• Study material
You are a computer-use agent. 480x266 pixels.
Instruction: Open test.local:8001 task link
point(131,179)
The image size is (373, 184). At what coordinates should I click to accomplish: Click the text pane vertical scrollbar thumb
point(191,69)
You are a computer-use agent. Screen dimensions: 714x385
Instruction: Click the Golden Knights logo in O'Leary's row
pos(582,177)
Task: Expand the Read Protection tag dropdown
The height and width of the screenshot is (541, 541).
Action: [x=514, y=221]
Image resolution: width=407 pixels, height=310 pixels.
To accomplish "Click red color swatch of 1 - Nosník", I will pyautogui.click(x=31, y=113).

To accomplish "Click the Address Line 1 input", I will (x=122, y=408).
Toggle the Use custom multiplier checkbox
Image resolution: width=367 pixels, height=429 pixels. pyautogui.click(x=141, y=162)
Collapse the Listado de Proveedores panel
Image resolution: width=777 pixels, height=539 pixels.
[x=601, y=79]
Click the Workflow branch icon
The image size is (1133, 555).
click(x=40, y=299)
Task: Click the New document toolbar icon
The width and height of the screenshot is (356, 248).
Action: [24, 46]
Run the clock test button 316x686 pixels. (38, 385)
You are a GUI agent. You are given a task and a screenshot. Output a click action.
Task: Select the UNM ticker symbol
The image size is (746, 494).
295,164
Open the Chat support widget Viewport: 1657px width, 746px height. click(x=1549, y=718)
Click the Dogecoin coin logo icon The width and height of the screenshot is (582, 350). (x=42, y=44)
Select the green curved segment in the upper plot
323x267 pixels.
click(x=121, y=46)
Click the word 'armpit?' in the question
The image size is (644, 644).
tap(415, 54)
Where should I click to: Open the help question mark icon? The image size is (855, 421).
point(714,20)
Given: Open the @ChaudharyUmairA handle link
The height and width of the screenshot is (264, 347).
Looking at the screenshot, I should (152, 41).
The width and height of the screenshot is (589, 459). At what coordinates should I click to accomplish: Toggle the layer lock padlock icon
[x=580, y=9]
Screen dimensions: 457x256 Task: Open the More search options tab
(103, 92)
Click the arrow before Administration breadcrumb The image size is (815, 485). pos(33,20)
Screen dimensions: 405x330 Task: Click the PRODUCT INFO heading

• Your task
Look at each line above and note whether it holds the word "will". Report how many do, as the number only.

• Response area
2